The urge to realize the pastoral fantasy becomes stronger and stronger every day with the amount of air pollution one inhales and the accompanying noise, particularly when I find myself stuck in the traffic jam on the way to work. Like most Jakartans I have to spend almost 2 hours to work and more or less the same amount for homecoming. I must admit it does not look like a very blessed living, but that's what we Jakartans must tolerate, not excluding those who walk to work.

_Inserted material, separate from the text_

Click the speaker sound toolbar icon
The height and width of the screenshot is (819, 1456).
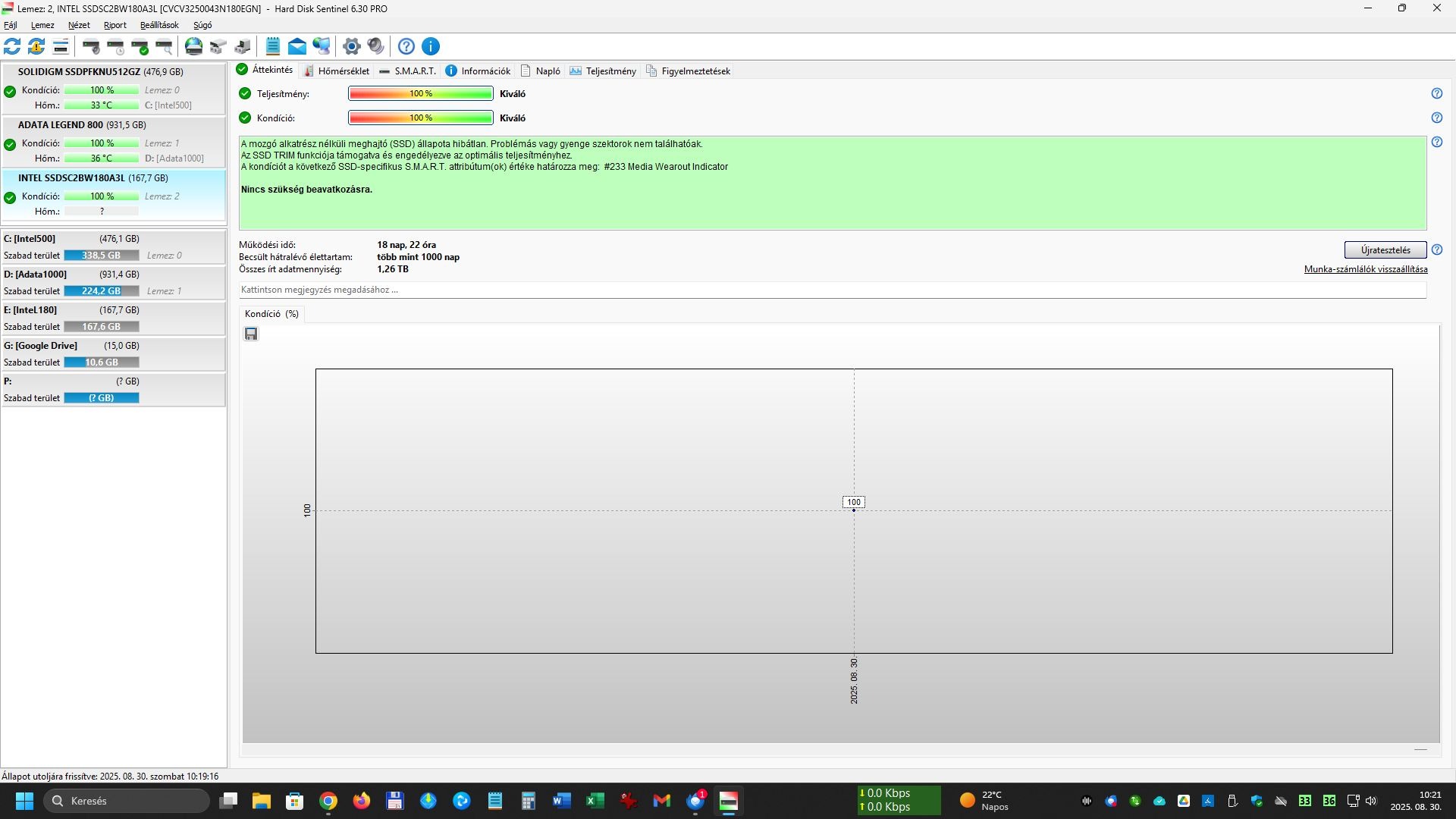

No matter who we are, ladies or gentlemen, fancy car owners or borrowed-car drivers, motorists or pedestrians, recalcitrant bus drivers or most-dedicated police officers; and no matter our status: married or single, pious or secular, rich or poor, everyone living in our part of the world will be as trapped in this rut most mornings and afternoons as canned sardines except that we are not yet dead.

True, Jakarta is still the best to make money in the country, but it is the only best among the worst, and non-Jakartans deciding on job offers in this city must seriously take this traffic factor into account. Here is a place where being good drivers and experienced pedestrians does not count, because they get outnumbered by the ignorant. The capital city, which will elect its new governor next year, has been a great model of a city of failure. And believe me, this is only a fact. I never mean this post as an insult or self pity; it simply is a factual situation--or a case where only bad karma is being put at work.

I have been beating around the bush, and I suspect your suspicion about it has developed.

Actually, this post is neither about romantic poetry, old age luxuries, driving skills, nor solutions to indictable Jakarta's traffic jams; it's, rather, about corruption (henceforth: "It"), something elusive many have wanted to write about but could not for fear of only stating the obvious.

All that I dare say at this juncture is that the horrifying traffic condition of Jakarta can be used to remind everybody of one great empiric tale-tell of the social cost that many of us knowingly or otherwise imposed upon ourselves. Traffic jams are inundating everyone regardless of the fact that some of us are good users of thoroughfares. Moral suasions or ethical solutions have been used and repeated, without efficacy and many among us keep wondering why.

Now comes the main thrust: things are no different with It in this country. My hipothesis is as follows: to know about the state of It in any country, one only needs to feel one's general welfare in rush hours. The infrastructure and suprastructure of a country's traffic order and the behavior of its people on thoroughfares very much typify those in other spectrums in life.

The nature of It, however, is more covert, subtle, and chronic if compared to that of traffic congestion. As a Jakartan myself, with utter conviction I can so testify. The effect has been here to stay. Few among us, no doubt, have tried to live day by day avoiding all types of It. But to the people at large, cases perhaps need to be discovered and pinpointed that illustrate how devastating the effect of It is to everybody. (For this, economic modelling won't suffice; ethical and religious perspectives not enough. It must logically be of multi perspectives, kept simple but moving.)

The penultimate rut in which It eventually chastises everyone is far worse and more paralyzing than Jakarta's congestion, but it is not as visible or revealing.

I hope that justifies my meandering.